Equidad y bienes comunes

Es necesario reconocer que la transformación económica ha sido desfavorable para el equilibrio entre los seres vivos que habitamos en la cuenca del río Cuautla.

Las afectaciones son graves: cada vez hay menos agua para la agricultura y para consumo humano, y la que hay está cada vez más contaminada; las tierras más productivas de los ejidos de Cuautla, Eusebio Jaureguí y Gabriel Tepepa dejaron de serlo, ahora alojan asentamientos urbanos no planeados; la contaminación del aire es imparable. Es imperativo frenar al deterioro ambiental y establecer las bases para revertirlo. Reconocer como bienes comunes a los elementos que permiten la coexistencia de los más de doscientos mil habitantes es un primer paso.

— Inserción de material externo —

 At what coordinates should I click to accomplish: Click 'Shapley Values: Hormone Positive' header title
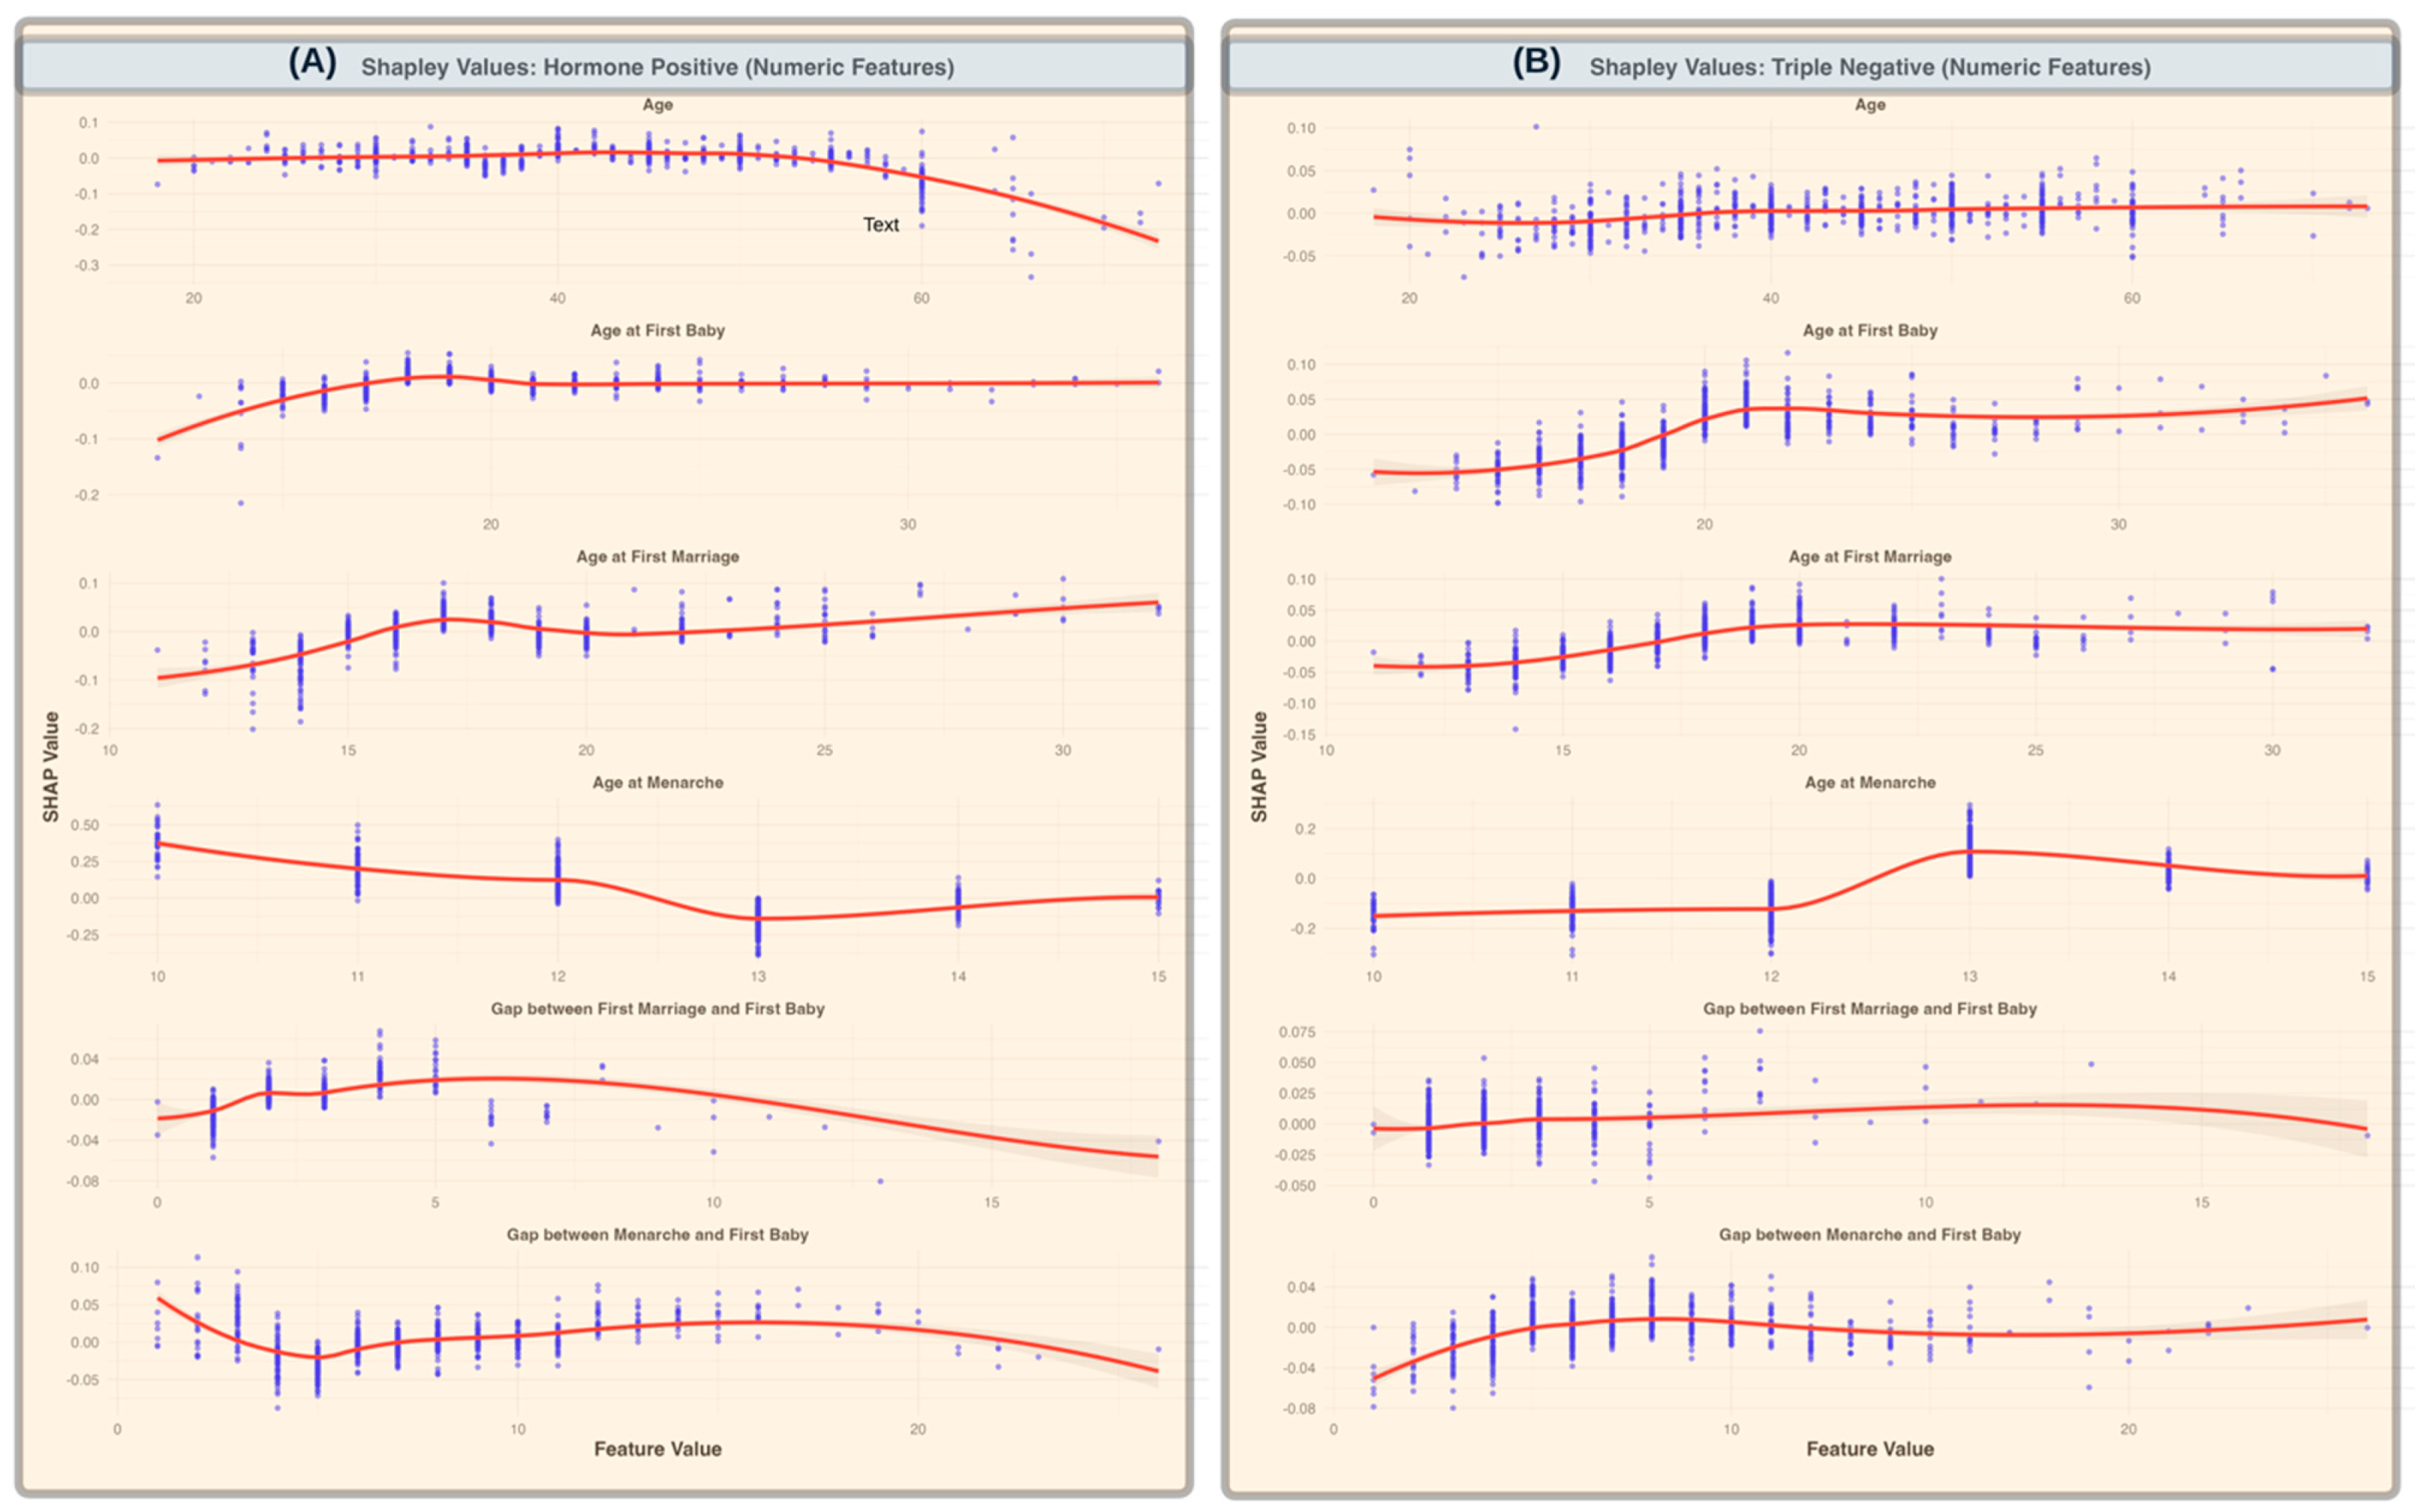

Por ello consideramos fundamental:

 Proteger la cuenca del río Cuautla mediante esquemas integrales de gestión comunitaria.

 Resignificar el patrimonio arbóreo urbano y periurbano. Urge un reglamento de protección a los recursos bióticos del municipio.

 Establecer mecanismos de gestión colaborativa del agua potable, promoviendo medidas para la rehabilitación de los pozos de agua y las redes de distribución de la ciudad.

 Cuidar la calidad del aire mediante medidas de monitoreo y mitigación.

 Proteger las zonas agrícolas del municipio, estableciendo las normas necesarias y
actualizando los programas de desarrollo urbano y de ordenamiento del territorio.

 Generar infraestructura sustentable

Municipio y soberanía popular

Está ciudad tiene (todavía) los recursos necesarios para ser ejemplo de sustentabilidad, podemos lograr que el agua, el aire y la biodiversidad estén al servicio de quienes aquí habitamos y preservarles para futuras generaciones. Se requiere un pacto social para construir una ética del cuidado del medio ambiente que se vea reflejada en normas jurídicas inexcusables, esa es la gran tarea que debe asumir los integrantes del cabildo.

Los cambios que impacten al territorio deben ser sometidos a consulta popular, el caso del predio del ex hotel Vasco, la disposición del agua para la termoeléctrica de Huexca son temas de gran envergadura como para que se decidan en los escritorios con base en criterios económicos.

El municipio debe recuperar su potestad sobre el territorio

De acuerdo con el Artículo 115º de la Constitución de la república, el municipio es el
responsable del territorio, por tanto, es imperativo que el Ayuntamiento, como depositario de la soberanía popular, asuma ya: la conducción del desarrollo urbano, la definición de la política ambiental y, además, ordene a los funcionarios de la administración municipal las acciones necesarias para restaurar el equilibrio ecológico y proteger los recursos naturales.

Como se puede apreciar, hay una base para el trabajo inmediato y el de largo plazo, En suma, es cada vez más urgente que haya gobierno en la ciudad, al menos en materia ambiental.